Le Président français avait tenu voici dix-huit mois des mots très durs pour l’Organisation, selon lui « en état de mort cérébrale » ; propos évidemment mal reçus par les Européens traditionnellement otaniens, autrement dit par la majorité d’entre eux dont notre partenaire allemand. Si l’on a pu à l’époque s’interroger sur leur pertinence et leur opportunité, ils ont eu le mérite de provoquer un nouvel électrochoc, un peu en miroir des propos du Président Trump en janvier 2017 évoquant alors une OTAN « obsolète ».

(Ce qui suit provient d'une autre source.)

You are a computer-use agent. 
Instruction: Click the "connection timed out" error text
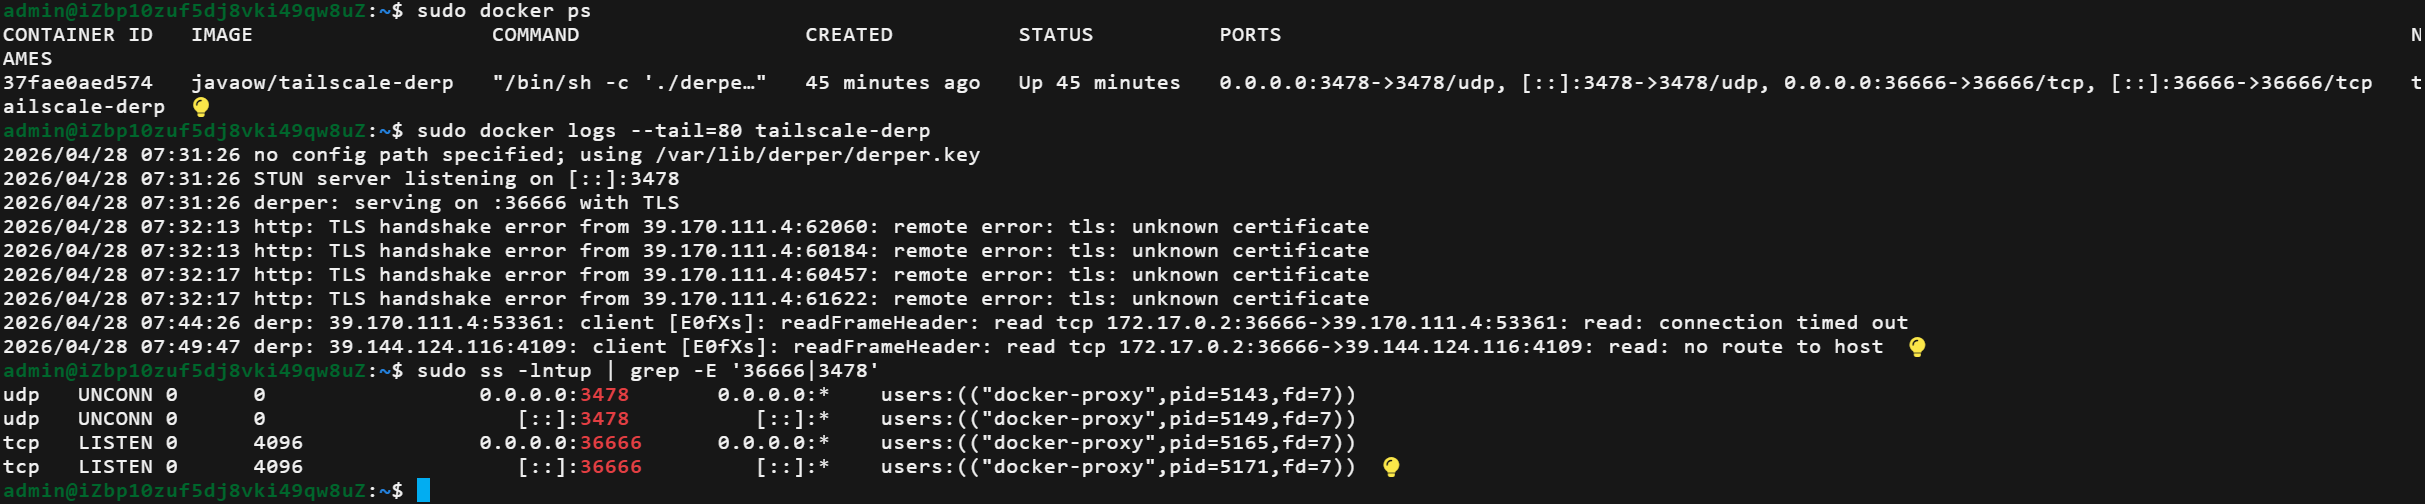pyautogui.click(x=1783, y=323)
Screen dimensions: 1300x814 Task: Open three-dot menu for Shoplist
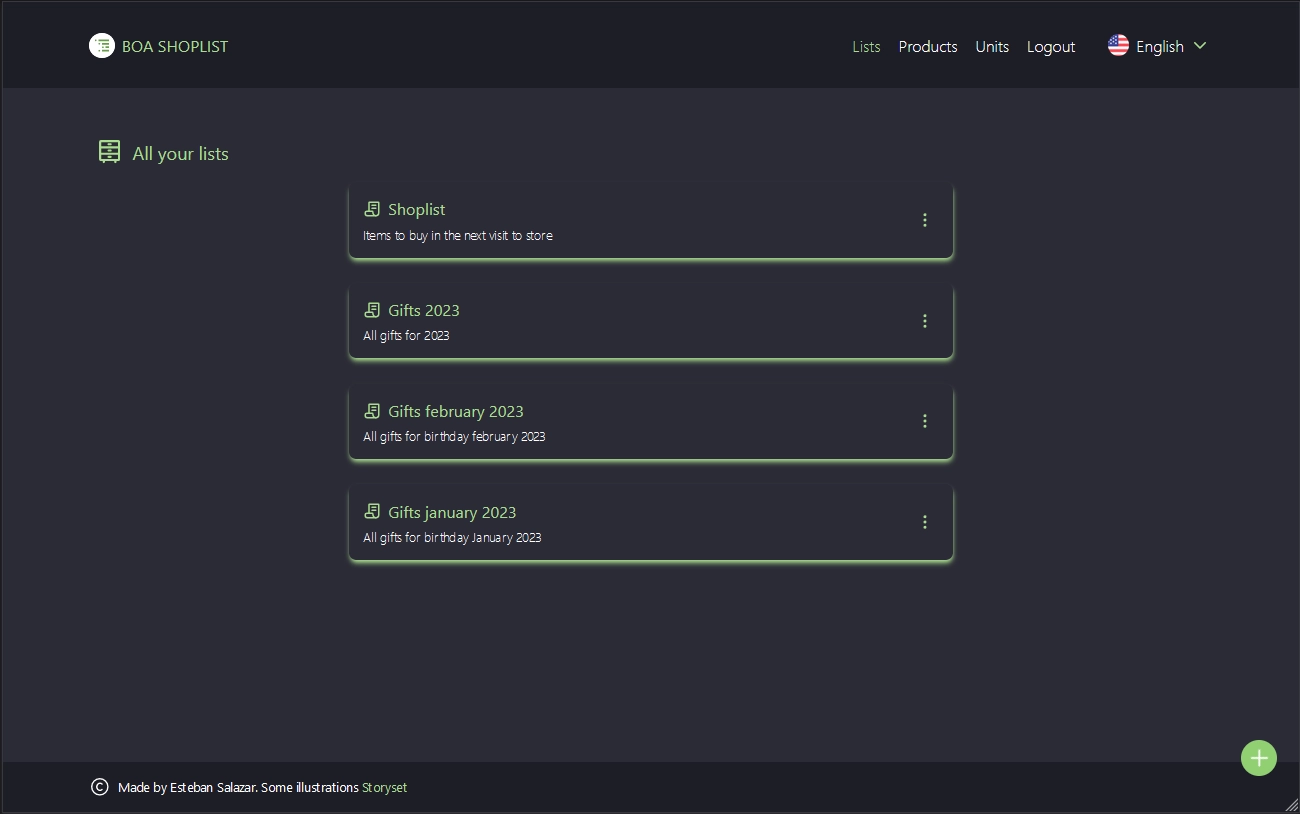click(924, 220)
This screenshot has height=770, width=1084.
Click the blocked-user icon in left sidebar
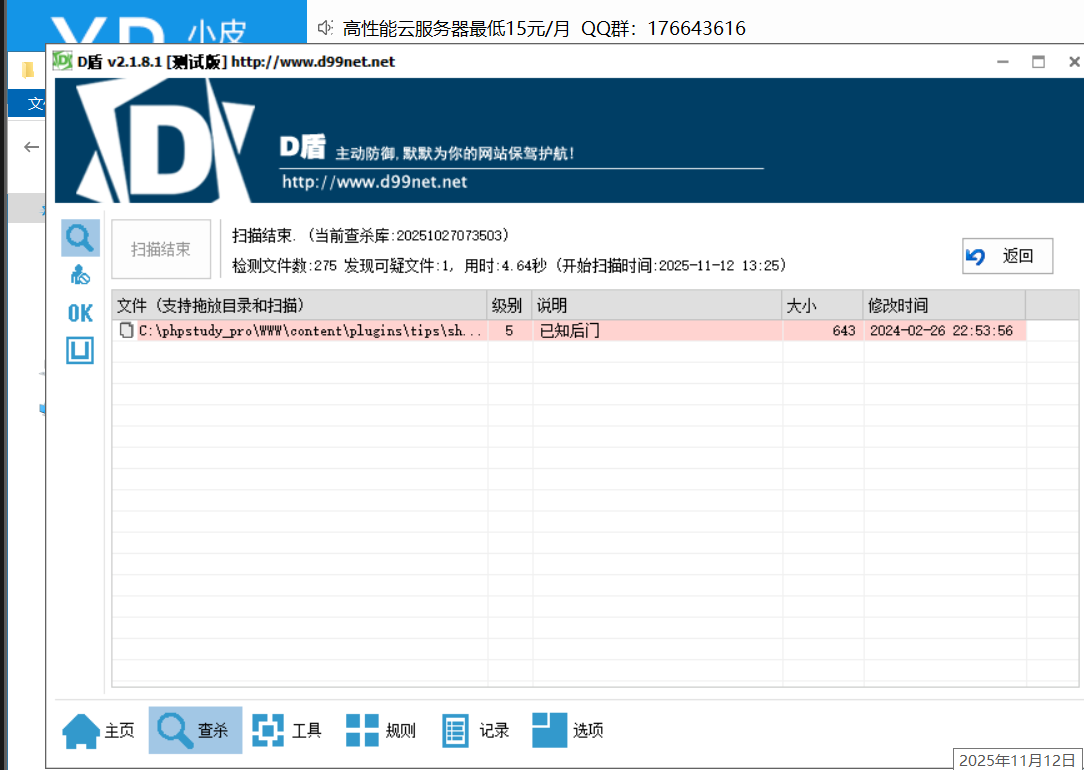80,275
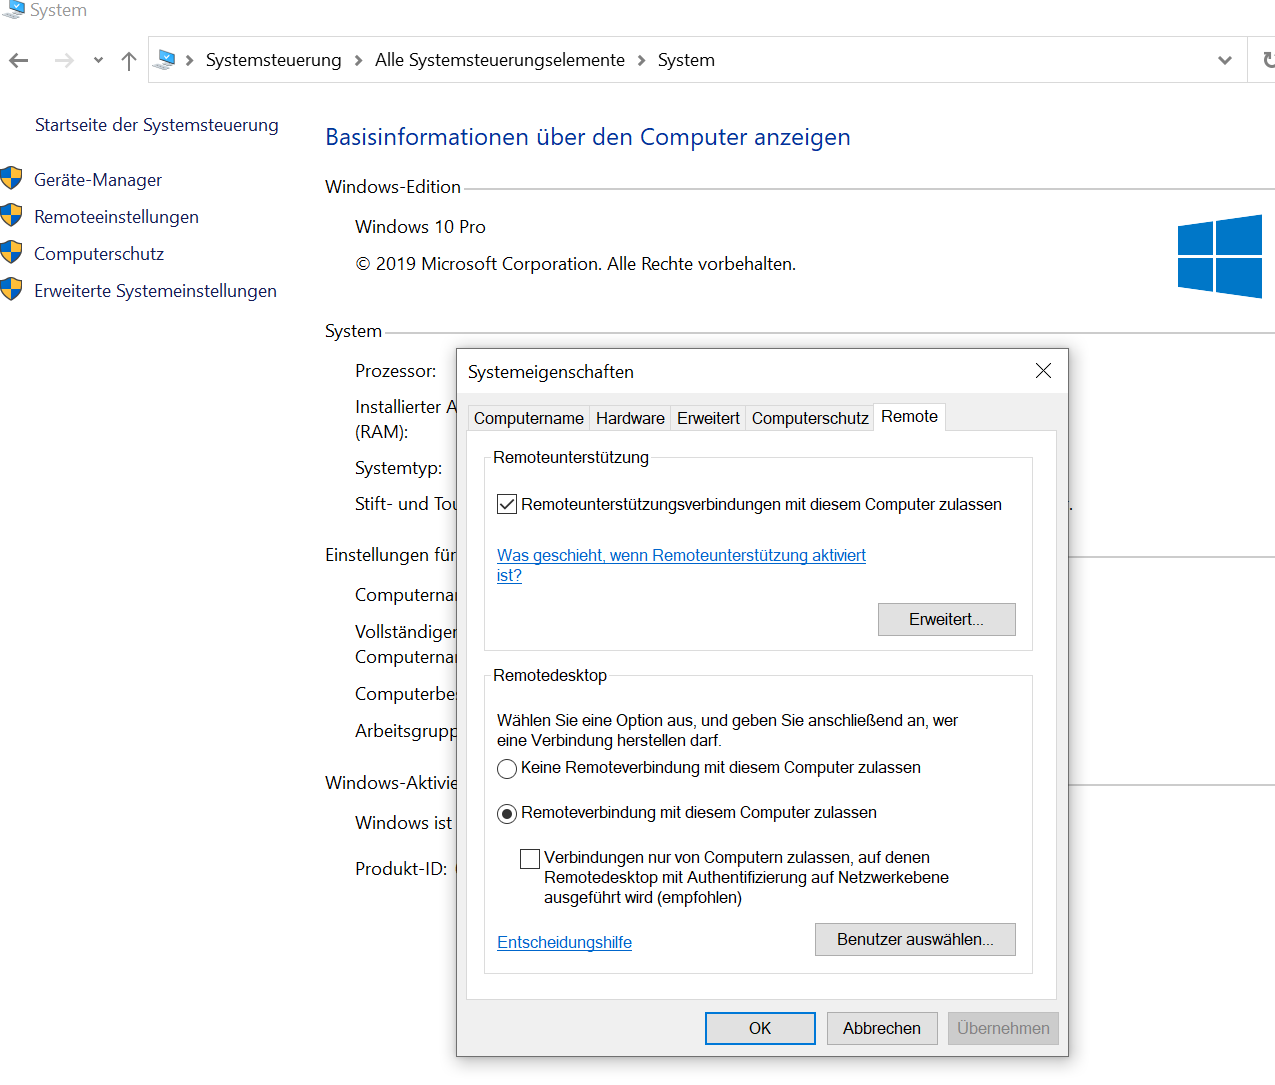Image resolution: width=1275 pixels, height=1085 pixels.
Task: Switch to the Hardware tab
Action: pyautogui.click(x=630, y=418)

Aussi, les travaux concomitants sur le Strategic Compass de l’UE et sur le rapport NATO 2030 pourraient bien ne pas livrer des conclusions identiques. Si une majorité d’intérêts et de valeurs sont clairement partagés des deux côtés de l’Atlantique, d’autres divergent comme vu plus haut, tant pour des raisons historiques que géographiques. Dans ces conditions, on mesure tout l’inconfort de la position des Européens, si les États-Unis décidaient de conditionner leur soutien à l’adhésion obligée de Bruxelles à cette « alliance des démocraties » promue outre-Atlantique, avec comme potentielle issue un affrontement armé avec la Chine, la Russie, la Corée du Nord ou l’Iran, tout cela sous menace permanente du terrorisme islamiste ? Clairement, il devient donc impératif de prioriser les vraies menaces/risques/défis dans les discussions à venir. Souhaitons que les travaux du Strategic Compass et de NATO 2030 y pourvoient.

N’est pas traitée ici l’inconnue majeure que représente la sortie de pandémie des deux côtés de l’Atlantique, ce qui mériterait un autre développement. Mais il est évident que la machine ne pourra être remise en route sur un simple « reset », beaucoup d’acteurs constituant l’essentiel du tissu économique européen - artisans petites et moyennes entreprises - n’ayant tout simplement plus les moyens de repartir sur les bases antérieures. L’annulation d’une partie des dettes s’avérant, nous dit-on, impossible pour une question de confiance des prêteurs, il faudra sur ce point se montrer particulièrement créatifs.

En conclusion, la période offre l’occasion d’une remise à plat de l’ensemble des paradigmes au plan stratégique, au-delà des rodomontades et invectives qui ont constitué l’arsenal préférentiel de certains responsables politiques depuis quatre ans.
Il conviendra tout d’abord de s’entendre, entre Européens, sur les limites d’un projet politique qui n’est, on le mesure tous les jours, pas extensible à l’extrême.
Au niveau transatlantique comme en Eurasie, il s’agira ensuite, en tenant pleinement compte de l’histoire et de la culture des acteurs, d’ouvrir ou de rouvrir sans naïveté les portes menant à de nouvelles approches coopératives, en sachant être des alliés fiables, mais non alignés.

Enfin, il faut enfin réinventer très vite des politiques de développement vraiment efficaces et contrôlables pour les pays les plus défavorisés et notamment l’Afrique, susceptible de donner aux innombrables candidats au départ des raisons de rester dans leur environnement naturel pour y mener une vie digne.
Au regard des défis qui nous attendent en sortie de crise, cette « triade » n’est plus une simple option, mais une impérieuse nécessité ; et sur ces bases, il serait alors possible de relancer une coopération transatlantique profitable pour chacune des parties.